The availability of full haplotype context is important because two genetically linked variants, one located in a regulatory region, such as a promoter, and the other in an exon, provide a tool to predict the molecular mechanism of gene expression ²⁵. To identify these mechanisms, we will use data from the Civelek lab by culturing the cells in two conditions representing quiescent and proliferative states of SMCs. The distinct molecular mechanisms identified in these two conditions are an important tool for predicting how CAD-associated genetic variants affect SMC plasticity. Many data types are already available from preliminary studies, including RNA-seq, ATAC-Seq, H3K27ac, H3K4Me3, and H2BK20ac ChipSeq. We will focus our attention on loci already identified based on these data by the Civelek lab, which include 84 expression QTLs and 164 splice QTLs in SMCs that coincide with risk loci identified in genome-wide association studies (GWAS). Combining the new variant call sets derived from the WGS data generated as part of this project with the available RNA-seq data from SMCs, we will perform eQTL and sQTL analysis extending to indels and SVs. 

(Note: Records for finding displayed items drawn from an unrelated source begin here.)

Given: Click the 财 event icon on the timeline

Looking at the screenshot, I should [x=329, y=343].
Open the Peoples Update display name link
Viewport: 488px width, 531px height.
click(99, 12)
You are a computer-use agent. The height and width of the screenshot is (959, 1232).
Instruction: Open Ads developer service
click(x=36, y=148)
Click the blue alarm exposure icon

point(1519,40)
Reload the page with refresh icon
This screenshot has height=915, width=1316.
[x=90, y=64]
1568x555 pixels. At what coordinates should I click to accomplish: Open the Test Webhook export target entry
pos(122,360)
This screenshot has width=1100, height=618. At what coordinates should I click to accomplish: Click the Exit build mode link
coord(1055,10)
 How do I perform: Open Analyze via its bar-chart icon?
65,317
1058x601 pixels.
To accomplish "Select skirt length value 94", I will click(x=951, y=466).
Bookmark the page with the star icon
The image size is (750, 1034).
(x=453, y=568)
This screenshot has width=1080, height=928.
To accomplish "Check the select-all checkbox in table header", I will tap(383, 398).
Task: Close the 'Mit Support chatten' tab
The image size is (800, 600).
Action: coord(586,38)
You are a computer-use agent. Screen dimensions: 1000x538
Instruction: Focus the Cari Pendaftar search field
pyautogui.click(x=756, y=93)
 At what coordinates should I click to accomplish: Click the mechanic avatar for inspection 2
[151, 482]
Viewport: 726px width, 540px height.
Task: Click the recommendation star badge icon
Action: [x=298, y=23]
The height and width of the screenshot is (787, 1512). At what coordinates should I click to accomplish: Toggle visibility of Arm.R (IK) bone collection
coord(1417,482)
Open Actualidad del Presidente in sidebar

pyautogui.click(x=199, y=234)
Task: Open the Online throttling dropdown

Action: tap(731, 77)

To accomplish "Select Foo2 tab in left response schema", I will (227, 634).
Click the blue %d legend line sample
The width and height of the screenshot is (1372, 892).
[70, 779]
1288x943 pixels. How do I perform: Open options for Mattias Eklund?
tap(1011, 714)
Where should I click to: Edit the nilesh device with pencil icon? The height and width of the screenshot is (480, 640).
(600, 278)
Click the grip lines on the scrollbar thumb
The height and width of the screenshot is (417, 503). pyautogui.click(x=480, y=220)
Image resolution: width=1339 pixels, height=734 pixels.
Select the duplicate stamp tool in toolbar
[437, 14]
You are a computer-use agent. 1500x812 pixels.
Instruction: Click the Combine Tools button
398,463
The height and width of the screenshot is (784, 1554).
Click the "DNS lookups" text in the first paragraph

Since open chromatin regions are where gene promoters and enhancers are located, the open chromatin information from ATAC-Seq allows us to interpret the eQTLs and sQTLs we find for indels and SVs. That is, variants hitting open chromatin regions are of special interest and would be excellent candidates for follow-up studies using functional assays. By virtue of having haplotype phasing data available, we will study haplotype-specific regulation. Two physically linked variant alleles, one displaying allelic imbalance in ATACseq data and one displaying allelic imbalance in RNAseq data, indicate cis-regulatory relationships. Finally, we will use TF binding motifs to identify the TFs whose binding may be affected by the genetic variants that display an allelic imbalance in regulatory regions. These results will determine TF gene expression relationships.